**TEXT EXCERPT**
----

Fluid therapy by IV is important in reestablishing hydration and electrolytes in your horse. Fluid therapy also encourages urination and proper kidney function. Many horses that suffer from any poisoning, namely plant poisoning, benefit from receiving plenty of hydration through this therapy.
Your veterinarian will treat your horse for any other symptoms as a result of his toxicity. Your horse may need to stay with the veterinarian for a few days so he can be monitored, continue to receive IV fluids, and possibly be administered a repeated dose of activated charcoal.
Recovery of Tobacco Plant Poisoning in Horses
Your veterinarian will explain to you the condition of your horse and his prognosis. Typically, horses that respond well to treatment within 12 hours are able to recover. Once you take your horse home, it will be very important to follow your veterinarian’s instructions. If you see any new signs or symptoms, or behavioral changes, do not hesitate to contact your medical professional.
In order to prevent tobacco plant poisoning or other plant poisoning, survey your property to be sure all toxic plants and trees are removed. If you are unsure of the plants on your property, you can contact your veterinarian or any horticultural expert for an explanation of the types of plants and if they are harmful to your horse.
Also, if you borrow machinery from others for your pasture, be sure it is from a reputable source in that it has been thoroughly cleaned and inspected before using it on your pasture.

----

**WORK INSTRUCTIONS**
1. Duplicate the stretch of the horse poisoning text from "Recovery of Tobacco" through "to your horse.".
2. Decide whether each statement agrees with the horse poisoning text, answering yes or no and quoting the deciding words: (a) Horses that respond well to treatment within 12 hours are typically able to recover. (b) Fluid therapy discourages urination. (c) Borrowed machinery does not need to be cleaned before it is used on a pasture.
3. According to the horse poisoning text, why might a horse need to stay with the veterinarian for a few days? List every reason the text gives.
The records come from a separate source unrelated to the horse poisoning text.

----

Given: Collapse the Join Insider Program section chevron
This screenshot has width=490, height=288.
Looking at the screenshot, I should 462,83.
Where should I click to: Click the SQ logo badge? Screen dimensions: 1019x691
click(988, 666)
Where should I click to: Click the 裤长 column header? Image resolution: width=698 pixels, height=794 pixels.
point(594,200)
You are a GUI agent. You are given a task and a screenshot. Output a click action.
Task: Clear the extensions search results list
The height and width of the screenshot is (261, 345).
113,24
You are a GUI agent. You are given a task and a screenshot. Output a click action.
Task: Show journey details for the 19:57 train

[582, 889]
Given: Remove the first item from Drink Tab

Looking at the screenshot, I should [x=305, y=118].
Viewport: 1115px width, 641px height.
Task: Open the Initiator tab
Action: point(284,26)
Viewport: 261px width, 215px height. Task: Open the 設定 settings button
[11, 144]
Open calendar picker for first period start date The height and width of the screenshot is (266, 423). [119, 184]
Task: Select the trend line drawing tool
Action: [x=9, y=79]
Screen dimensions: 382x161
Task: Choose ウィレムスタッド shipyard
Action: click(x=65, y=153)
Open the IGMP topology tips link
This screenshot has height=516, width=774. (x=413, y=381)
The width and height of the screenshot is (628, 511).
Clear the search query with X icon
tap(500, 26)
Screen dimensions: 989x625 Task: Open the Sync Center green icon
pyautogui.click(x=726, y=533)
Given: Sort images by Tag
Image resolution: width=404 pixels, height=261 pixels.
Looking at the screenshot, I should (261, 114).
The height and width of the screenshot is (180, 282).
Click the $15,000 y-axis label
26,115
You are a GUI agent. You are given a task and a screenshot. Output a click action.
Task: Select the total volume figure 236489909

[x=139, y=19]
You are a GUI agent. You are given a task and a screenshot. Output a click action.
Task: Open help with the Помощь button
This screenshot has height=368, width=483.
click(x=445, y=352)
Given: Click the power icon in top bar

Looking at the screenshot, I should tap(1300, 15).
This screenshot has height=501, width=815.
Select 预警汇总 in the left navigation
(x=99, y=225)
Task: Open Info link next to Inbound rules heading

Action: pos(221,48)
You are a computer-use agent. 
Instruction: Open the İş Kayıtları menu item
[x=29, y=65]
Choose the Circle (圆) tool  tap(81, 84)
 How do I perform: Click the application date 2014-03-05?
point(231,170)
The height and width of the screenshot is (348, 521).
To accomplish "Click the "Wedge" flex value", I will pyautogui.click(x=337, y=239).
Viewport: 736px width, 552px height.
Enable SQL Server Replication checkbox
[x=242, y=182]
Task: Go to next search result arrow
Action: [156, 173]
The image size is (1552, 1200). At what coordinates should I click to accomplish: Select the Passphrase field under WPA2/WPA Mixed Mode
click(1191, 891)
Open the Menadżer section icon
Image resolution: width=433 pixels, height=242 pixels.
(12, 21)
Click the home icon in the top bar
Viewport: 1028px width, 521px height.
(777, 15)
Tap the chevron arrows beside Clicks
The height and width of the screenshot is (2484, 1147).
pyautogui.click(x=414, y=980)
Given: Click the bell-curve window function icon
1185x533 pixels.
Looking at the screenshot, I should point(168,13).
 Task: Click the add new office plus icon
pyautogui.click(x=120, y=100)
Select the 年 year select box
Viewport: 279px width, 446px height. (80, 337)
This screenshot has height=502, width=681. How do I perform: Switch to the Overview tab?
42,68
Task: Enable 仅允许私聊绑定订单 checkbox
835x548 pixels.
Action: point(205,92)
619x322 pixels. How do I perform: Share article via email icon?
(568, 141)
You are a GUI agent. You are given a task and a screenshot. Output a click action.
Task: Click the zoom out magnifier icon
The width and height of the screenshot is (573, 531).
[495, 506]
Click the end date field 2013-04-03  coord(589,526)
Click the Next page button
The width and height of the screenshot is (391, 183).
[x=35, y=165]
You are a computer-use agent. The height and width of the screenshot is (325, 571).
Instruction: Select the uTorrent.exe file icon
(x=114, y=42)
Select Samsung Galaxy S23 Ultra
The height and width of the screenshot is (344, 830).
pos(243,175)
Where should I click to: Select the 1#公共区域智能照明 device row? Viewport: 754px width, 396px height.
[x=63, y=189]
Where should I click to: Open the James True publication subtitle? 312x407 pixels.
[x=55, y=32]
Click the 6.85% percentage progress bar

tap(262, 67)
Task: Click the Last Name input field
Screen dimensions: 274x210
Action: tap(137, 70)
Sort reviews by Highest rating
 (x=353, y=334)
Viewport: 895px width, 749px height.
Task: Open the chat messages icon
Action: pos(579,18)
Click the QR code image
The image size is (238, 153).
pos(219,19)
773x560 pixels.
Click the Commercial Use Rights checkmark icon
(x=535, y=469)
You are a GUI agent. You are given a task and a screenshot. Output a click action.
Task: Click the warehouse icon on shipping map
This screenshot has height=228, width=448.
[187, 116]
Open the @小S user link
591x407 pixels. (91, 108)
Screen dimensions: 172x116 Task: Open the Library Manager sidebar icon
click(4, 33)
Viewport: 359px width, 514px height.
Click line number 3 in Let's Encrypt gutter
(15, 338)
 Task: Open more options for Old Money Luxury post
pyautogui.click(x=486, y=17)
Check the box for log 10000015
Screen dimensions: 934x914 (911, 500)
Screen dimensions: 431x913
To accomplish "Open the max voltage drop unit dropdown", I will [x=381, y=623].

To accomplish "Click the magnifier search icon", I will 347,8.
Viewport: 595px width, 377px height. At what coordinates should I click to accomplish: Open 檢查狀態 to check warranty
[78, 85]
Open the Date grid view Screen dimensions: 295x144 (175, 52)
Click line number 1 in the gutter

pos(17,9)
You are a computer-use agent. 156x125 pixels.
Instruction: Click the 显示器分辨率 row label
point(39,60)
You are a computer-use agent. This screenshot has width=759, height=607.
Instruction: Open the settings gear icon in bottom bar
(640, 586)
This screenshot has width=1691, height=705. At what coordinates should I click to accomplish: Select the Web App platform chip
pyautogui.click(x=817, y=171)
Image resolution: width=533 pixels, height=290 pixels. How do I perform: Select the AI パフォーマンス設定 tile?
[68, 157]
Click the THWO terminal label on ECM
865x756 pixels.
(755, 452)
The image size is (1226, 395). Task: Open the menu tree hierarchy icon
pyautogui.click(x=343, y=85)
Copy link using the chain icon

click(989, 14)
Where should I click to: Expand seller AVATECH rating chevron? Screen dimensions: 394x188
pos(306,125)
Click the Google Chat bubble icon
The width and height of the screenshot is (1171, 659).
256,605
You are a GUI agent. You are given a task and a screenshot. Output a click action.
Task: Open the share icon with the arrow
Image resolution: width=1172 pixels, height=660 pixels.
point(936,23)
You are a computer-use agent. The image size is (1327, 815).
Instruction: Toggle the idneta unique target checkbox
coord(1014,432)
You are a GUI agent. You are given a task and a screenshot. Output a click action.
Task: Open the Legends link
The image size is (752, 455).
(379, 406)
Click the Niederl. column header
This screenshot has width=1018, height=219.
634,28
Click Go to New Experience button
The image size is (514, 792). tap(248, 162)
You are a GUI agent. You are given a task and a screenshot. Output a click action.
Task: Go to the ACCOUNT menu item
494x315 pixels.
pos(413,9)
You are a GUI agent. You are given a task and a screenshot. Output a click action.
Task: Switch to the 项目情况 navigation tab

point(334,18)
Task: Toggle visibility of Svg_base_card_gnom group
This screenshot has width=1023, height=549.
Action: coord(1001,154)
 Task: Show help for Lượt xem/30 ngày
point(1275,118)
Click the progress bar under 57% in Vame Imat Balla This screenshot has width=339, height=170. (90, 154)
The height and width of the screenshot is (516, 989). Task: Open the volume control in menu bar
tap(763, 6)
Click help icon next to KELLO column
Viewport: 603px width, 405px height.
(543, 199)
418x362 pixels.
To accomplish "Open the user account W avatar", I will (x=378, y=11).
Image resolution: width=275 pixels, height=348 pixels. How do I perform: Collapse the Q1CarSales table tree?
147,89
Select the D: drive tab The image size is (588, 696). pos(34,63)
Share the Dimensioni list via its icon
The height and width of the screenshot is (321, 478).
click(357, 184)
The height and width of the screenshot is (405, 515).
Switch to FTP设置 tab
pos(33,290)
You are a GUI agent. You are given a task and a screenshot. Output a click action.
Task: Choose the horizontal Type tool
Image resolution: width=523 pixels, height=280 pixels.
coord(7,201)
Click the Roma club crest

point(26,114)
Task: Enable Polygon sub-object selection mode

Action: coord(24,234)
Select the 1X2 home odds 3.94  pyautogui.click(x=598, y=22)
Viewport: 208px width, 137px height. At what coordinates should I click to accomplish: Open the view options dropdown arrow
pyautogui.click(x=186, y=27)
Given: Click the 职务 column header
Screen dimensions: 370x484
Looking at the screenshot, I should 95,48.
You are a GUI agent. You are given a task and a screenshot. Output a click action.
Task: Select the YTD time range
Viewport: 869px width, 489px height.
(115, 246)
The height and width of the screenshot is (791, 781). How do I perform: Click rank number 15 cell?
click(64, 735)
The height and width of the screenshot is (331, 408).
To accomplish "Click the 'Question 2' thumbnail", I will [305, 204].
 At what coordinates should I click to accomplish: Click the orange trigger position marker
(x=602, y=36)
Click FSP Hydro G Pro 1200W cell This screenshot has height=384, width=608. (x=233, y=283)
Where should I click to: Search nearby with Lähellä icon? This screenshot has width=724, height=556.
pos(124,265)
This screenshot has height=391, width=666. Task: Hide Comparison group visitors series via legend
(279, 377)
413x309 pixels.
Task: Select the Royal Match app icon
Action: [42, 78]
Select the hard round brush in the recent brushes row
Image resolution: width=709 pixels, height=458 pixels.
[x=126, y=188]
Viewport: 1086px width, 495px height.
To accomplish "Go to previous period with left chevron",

----

**ANSWER SET**
1.
Recovery of Tobacco Plant Poisoning in Horses
Your veterinarian will explain to you the condition of your horse and his prognosis. Typically, horses that respond well to treatment within 12 hours are able to recover. Once you take your horse home, it will be very important to follow your veterinarian’s instructions. If you see any new signs or symptoms, or behavioral changes, do not hesitate to contact your medical professional.
In order to prevent tobacco plant poisoning or other plant poisoning, survey your property to be sure all toxic plants and trees are removed. If you are unsure of the plants on your property, you can contact your veterinarian or any horticultural expert for an explanation of the types of plants and if they are harmful to your horse.

2.
(a) Yes: "Typically, horses that respond well to treatment within 12 hours are able to recover."
(b) No: "Fluid therapy also encourages urination and proper kidney function."
(c) No: "be sure it is from a reputable source in that it has been thoroughly cleaned and inspected before using it on your pasture."

3.
- to be monitored
- to continue to receive IV fluids
- possibly to be administered a repeated dose of activated charcoal